▶ **Given instruction A**
In the anniversary thread, where did the couple travel the day after their wedding?

▶ **Reading text**
○ ○ ○ ○ ○ ○ ○
# Anniversary



## Bobw235 (Aug 21, 2016)

It's hard to believe that 39 years ago today I married the woman who is still by my side today. She stuck with me through the difficult times, including a long and stressful career at two different law firms. She helped raise a son, who while no means perfect, is a good man and a great father to our grandkids.  Feeling really blessed that I found the love of my life at such an early age and that we're growing old together. We've started talking about something special for our 40th. Only a year to plan it.

My wife's parents, her little sister and her grandparents in the photo below. The place where we married is long gone, replace by apartments. The next day it was off to Bermuda and a stay at Elbow Beach.


----------



## ossian (Aug 21, 2016)

Congratulations to you pair. I hope that you have many more years together still. Make sure that your 40th is indeed a special one. :beerandwhistle:


----------



## Ameriscot (Aug 21, 2016)

Happy anniversary, Bob and Mrs Bob!


----------



## bluebreezes (Aug 21, 2016)

Congratulations and a very happy anniversary to you both! Love the photos.


----------



## Carla (Aug 21, 2016)

Congratulations to you both on your anniversary and on the longevity of your marriage. How lucky you are to have found each other!


----------



## Ruth n Jersey (Aug 21, 2016)

Happy anniversary! Great photos.
○ ○ ○ ○ ○ ○ ○
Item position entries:

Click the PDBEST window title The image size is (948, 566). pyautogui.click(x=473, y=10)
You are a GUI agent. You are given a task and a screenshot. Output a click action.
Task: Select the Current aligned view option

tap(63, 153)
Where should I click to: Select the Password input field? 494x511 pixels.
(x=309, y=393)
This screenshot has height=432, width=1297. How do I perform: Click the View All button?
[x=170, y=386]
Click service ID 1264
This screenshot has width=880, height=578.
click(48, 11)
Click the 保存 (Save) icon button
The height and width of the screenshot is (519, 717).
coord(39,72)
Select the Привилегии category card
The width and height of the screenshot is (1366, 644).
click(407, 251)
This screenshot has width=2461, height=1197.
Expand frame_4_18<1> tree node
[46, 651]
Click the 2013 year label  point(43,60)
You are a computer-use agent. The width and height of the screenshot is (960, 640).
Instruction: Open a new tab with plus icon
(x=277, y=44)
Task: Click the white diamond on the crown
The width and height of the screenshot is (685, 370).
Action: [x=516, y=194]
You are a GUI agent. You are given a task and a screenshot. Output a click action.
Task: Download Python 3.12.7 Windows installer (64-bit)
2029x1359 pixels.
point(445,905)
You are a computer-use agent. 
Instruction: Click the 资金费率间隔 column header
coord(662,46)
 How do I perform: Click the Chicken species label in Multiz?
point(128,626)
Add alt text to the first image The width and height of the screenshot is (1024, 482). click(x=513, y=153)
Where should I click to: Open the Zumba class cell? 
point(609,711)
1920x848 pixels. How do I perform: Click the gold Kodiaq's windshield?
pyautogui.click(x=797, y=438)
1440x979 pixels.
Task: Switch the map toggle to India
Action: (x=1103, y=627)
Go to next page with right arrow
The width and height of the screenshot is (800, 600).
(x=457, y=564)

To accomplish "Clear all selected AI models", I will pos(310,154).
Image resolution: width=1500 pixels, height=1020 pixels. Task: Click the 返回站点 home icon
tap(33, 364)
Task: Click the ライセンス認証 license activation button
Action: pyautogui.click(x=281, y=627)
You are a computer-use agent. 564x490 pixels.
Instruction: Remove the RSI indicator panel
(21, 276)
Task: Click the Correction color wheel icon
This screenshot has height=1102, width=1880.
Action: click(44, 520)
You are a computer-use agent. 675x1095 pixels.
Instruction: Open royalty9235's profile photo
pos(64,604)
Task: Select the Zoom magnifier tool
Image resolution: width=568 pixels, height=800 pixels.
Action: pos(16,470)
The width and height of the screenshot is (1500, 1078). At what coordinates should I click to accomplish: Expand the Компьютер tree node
○ ○ ○ ○ ○ ○ ○
▶ **Given instruction B**
Present everything in the item position entries, from the line containing "Task: Select the Zoom magnifier tool" down to the final line of the entries, as a Markdown table with the columns Row and Line. Number each row and omit blank lines.

▶ **Response A**
They went to Bermuda and stayed at Elbow Beach.

▶ **Response B**
| Row | Line |
|---|---|
| 1 | Task: Select the Zoom magnifier tool |
| 2 | Image resolution: width=568 pixels, height=800 pixels. |
| 3 | Action: pos(16,470) |
| 4 | The width and height of the screenshot is (1500, 1078). At what coordinates should I click to accomplish: Expand the Компьютер tree node |